[Stored items]
>>>>
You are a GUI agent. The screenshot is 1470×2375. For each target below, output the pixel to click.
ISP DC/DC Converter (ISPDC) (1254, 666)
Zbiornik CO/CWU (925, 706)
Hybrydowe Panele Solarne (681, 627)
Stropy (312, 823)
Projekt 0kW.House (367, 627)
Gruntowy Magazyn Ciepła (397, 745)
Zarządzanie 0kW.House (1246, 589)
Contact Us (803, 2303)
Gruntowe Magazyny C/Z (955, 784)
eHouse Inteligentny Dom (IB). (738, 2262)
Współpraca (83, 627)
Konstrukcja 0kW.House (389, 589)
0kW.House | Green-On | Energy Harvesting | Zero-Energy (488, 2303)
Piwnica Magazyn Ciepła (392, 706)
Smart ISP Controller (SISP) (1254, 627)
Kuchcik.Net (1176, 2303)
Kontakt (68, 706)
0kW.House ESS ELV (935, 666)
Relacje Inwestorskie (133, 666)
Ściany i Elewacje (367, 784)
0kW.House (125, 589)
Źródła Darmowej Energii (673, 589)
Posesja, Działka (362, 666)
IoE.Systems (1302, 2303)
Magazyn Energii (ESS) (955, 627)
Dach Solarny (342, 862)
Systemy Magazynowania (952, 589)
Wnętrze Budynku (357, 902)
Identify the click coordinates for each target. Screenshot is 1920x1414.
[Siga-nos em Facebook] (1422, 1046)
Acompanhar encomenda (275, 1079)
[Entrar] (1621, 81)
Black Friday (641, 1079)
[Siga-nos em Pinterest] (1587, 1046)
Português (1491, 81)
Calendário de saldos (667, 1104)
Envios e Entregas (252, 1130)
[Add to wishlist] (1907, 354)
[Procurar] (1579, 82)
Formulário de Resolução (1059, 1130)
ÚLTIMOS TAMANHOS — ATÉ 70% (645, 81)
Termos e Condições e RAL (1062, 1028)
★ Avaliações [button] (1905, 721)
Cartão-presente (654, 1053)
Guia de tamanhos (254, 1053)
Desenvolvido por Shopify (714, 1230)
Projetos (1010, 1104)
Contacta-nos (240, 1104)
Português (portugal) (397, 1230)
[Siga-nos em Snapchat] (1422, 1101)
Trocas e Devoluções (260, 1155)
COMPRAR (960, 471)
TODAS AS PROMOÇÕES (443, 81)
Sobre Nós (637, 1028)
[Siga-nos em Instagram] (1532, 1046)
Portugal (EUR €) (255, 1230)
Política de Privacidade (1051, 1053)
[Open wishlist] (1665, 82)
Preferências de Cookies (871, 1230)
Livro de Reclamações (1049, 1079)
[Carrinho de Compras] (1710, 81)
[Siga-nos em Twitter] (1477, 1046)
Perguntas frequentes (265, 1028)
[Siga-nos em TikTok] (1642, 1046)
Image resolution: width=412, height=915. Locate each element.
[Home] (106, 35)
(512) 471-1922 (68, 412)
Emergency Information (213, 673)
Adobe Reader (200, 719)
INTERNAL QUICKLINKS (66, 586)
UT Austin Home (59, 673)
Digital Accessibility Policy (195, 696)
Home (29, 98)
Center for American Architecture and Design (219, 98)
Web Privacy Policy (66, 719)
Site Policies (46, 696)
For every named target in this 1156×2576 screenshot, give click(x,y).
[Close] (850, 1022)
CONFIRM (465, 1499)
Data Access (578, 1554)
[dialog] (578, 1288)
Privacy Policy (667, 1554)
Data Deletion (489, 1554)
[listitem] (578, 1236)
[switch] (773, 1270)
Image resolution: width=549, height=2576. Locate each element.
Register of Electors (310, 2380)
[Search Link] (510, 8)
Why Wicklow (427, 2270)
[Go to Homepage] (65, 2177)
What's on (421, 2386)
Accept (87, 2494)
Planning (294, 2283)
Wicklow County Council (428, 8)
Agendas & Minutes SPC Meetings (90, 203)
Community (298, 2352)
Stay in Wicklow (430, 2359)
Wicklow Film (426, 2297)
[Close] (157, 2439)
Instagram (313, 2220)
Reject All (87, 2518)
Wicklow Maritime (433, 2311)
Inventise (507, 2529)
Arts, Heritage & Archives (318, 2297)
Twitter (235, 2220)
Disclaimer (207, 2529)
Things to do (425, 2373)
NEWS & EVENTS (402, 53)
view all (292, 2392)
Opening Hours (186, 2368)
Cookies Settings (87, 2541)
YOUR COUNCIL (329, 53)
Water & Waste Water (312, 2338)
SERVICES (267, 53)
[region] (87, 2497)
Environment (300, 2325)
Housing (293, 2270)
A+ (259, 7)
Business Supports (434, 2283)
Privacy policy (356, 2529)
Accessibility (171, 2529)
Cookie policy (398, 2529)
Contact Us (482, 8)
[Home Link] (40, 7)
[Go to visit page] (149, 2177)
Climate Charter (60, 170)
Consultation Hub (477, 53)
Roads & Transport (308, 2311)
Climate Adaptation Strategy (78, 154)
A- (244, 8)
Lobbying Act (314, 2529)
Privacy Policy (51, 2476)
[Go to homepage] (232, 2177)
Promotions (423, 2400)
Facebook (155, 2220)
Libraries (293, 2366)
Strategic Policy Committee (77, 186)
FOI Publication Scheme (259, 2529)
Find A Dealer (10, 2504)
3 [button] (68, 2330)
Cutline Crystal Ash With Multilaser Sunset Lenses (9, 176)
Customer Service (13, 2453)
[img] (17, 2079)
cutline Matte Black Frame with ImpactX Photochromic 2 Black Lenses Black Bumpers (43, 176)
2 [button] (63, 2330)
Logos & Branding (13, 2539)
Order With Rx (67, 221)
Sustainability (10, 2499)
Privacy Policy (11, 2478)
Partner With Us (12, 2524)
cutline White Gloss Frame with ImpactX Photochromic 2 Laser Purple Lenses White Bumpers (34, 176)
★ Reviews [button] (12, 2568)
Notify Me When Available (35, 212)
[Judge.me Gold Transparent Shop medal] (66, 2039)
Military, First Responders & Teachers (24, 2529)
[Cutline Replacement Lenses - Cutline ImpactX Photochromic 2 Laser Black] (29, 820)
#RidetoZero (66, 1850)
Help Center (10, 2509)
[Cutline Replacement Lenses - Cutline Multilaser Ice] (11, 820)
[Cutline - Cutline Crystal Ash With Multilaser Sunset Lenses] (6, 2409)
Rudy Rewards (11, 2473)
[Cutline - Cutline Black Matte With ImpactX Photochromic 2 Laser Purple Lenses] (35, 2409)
<<<<
» TASK PROMPT
The required answer is the run of lines above, starting at the line with "Relacje Inwestorskie (133, 666)" and ending at the line with "Planning (294, 2283)", reproduced exactly with both ends.

» EXERCISE OUTPUT
Relacje Inwestorskie (133, 666)
Ściany i Elewacje (367, 784)
0kW.House (125, 589)
Źródła Darmowej Energii (673, 589)
Posesja, Działka (362, 666)
IoE.Systems (1302, 2303)
Magazyn Energii (ESS) (955, 627)
Dach Solarny (342, 862)
Systemy Magazynowania (952, 589)
Wnętrze Budynku (357, 902)
Identify the click coordinates for each target. Screenshot is 1920x1414.
[Siga-nos em Facebook] (1422, 1046)
Acompanhar encomenda (275, 1079)
[Entrar] (1621, 81)
Black Friday (641, 1079)
[Siga-nos em Pinterest] (1587, 1046)
Português (1491, 81)
Calendário de saldos (667, 1104)
Envios e Entregas (252, 1130)
[Add to wishlist] (1907, 354)
[Procurar] (1579, 82)
Formulário de Resolução (1059, 1130)
ÚLTIMOS TAMANHOS — ATÉ 70% (645, 81)
Termos e Condições e RAL (1062, 1028)
★ Avaliações [button] (1905, 721)
Cartão-presente (654, 1053)
Guia de tamanhos (254, 1053)
Desenvolvido por Shopify (714, 1230)
Projetos (1010, 1104)
Contacta-nos (240, 1104)
Português (portugal) (397, 1230)
[Siga-nos em Snapchat] (1422, 1101)
Trocas e Devoluções (260, 1155)
COMPRAR (960, 471)
TODAS AS PROMOÇÕES (443, 81)
Sobre Nós (637, 1028)
[Siga-nos em Instagram] (1532, 1046)
Portugal (EUR €) (255, 1230)
Política de Privacidade (1051, 1053)
[Open wishlist] (1665, 82)
Preferências de Cookies (871, 1230)
Livro de Reclamações (1049, 1079)
[Carrinho de Compras] (1710, 81)
[Siga-nos em Twitter] (1477, 1046)
Perguntas frequentes (265, 1028)
[Siga-nos em TikTok] (1642, 1046)
Image resolution: width=412, height=915. Locate each element.
[Home] (106, 35)
(512) 471-1922 (68, 412)
Emergency Information (213, 673)
Adobe Reader (200, 719)
INTERNAL QUICKLINKS (66, 586)
UT Austin Home (59, 673)
Digital Accessibility Policy (195, 696)
Home (29, 98)
Center for American Architecture and Design (219, 98)
Web Privacy Policy (66, 719)
Site Policies (46, 696)
For every named target in this 1156×2576 screenshot, give click(x,y).
[Close] (850, 1022)
CONFIRM (465, 1499)
Data Access (578, 1554)
[dialog] (578, 1288)
Privacy Policy (667, 1554)
Data Deletion (489, 1554)
[listitem] (578, 1236)
[switch] (773, 1270)
Image resolution: width=549, height=2576. Locate each element.
Register of Electors (310, 2380)
[Search Link] (510, 8)
Why Wicklow (427, 2270)
[Go to Homepage] (65, 2177)
What's on (421, 2386)
Accept (87, 2494)
Planning (294, 2283)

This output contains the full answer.